— Rows —
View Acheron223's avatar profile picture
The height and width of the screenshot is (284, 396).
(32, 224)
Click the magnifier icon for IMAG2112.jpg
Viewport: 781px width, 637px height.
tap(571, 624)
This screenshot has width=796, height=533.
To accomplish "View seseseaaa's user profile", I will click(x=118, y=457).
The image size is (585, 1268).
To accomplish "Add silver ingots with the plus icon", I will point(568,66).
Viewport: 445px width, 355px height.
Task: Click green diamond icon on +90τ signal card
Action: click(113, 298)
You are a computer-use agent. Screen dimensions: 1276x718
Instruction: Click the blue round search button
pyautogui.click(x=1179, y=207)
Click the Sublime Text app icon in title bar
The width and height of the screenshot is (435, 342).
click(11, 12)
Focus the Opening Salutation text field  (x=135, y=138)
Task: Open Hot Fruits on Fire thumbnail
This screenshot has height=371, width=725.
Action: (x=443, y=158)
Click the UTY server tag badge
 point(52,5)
* * *
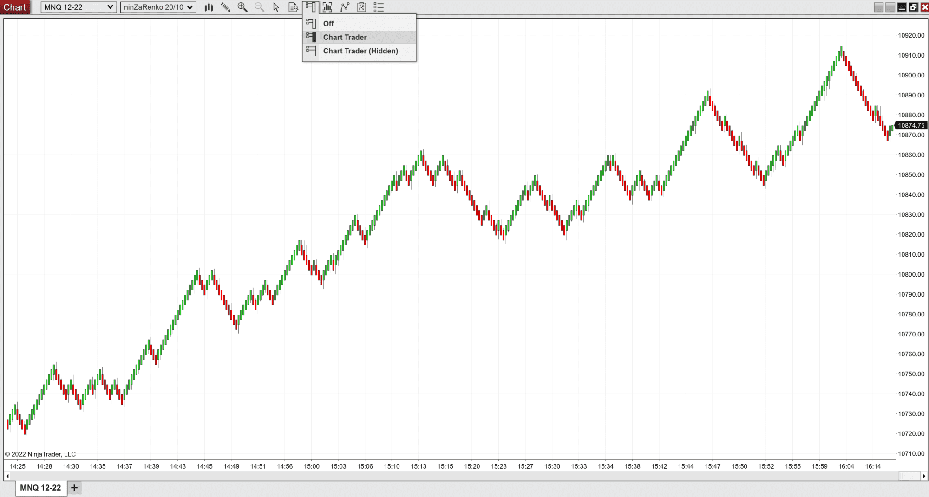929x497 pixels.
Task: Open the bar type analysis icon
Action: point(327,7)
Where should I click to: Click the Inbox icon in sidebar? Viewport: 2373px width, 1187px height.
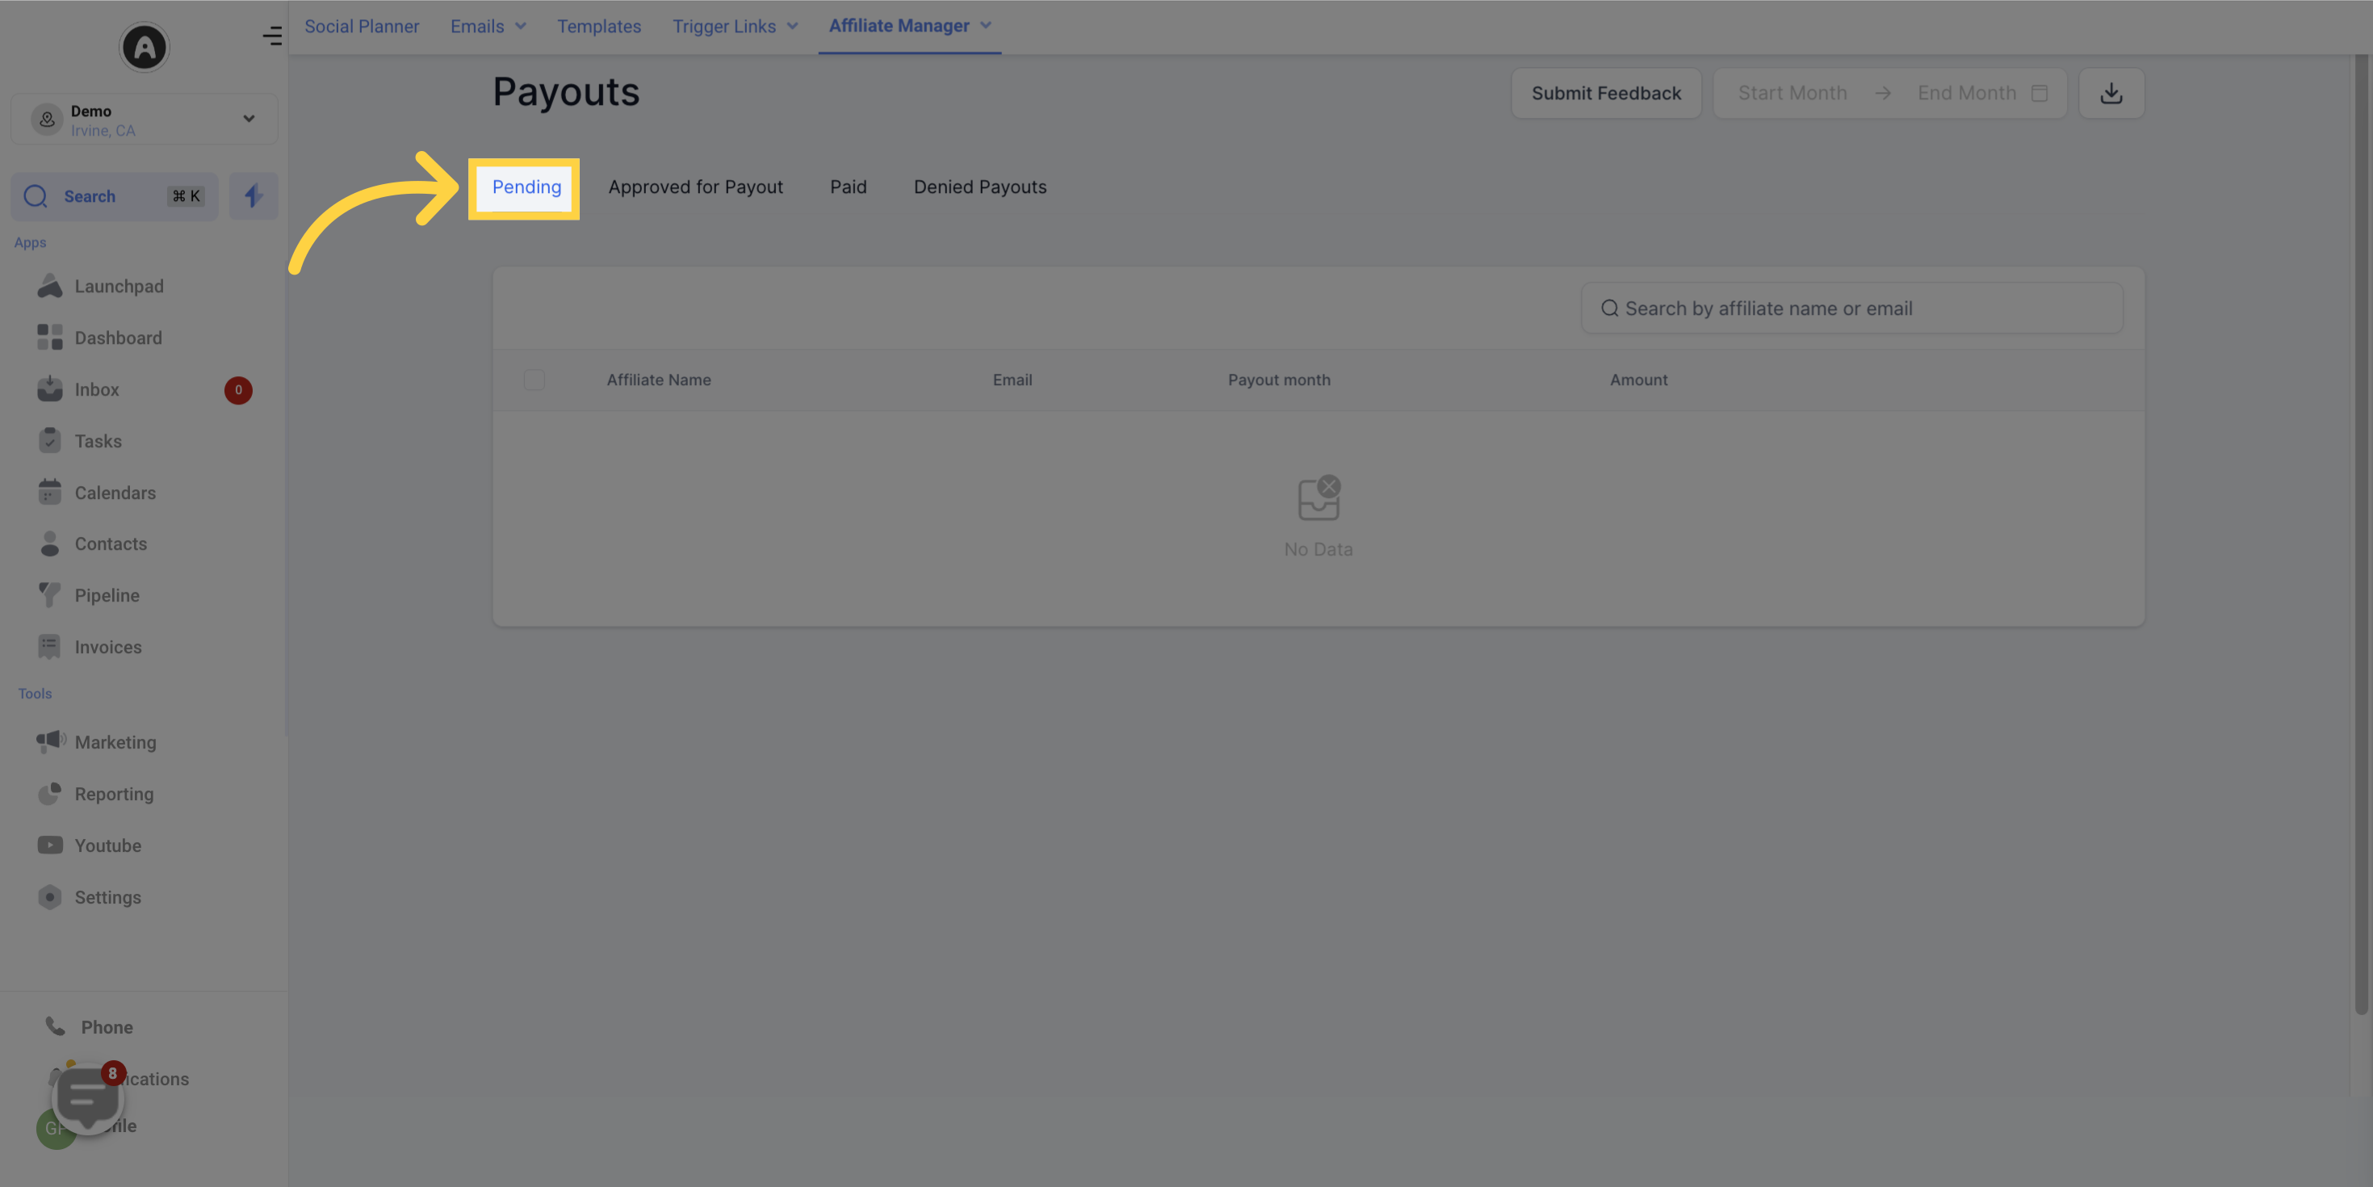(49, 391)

— Task —
Print the stretch of lines from the one containing "Task: Open Hot Fruits on Fire thumbnail" through the one containing "point(52,5)", reproducing each line exactly.

— The result —
Task: Open Hot Fruits on Fire thumbnail
This screenshot has height=371, width=725.
Action: (x=443, y=158)
Click the UTY server tag badge
 point(52,5)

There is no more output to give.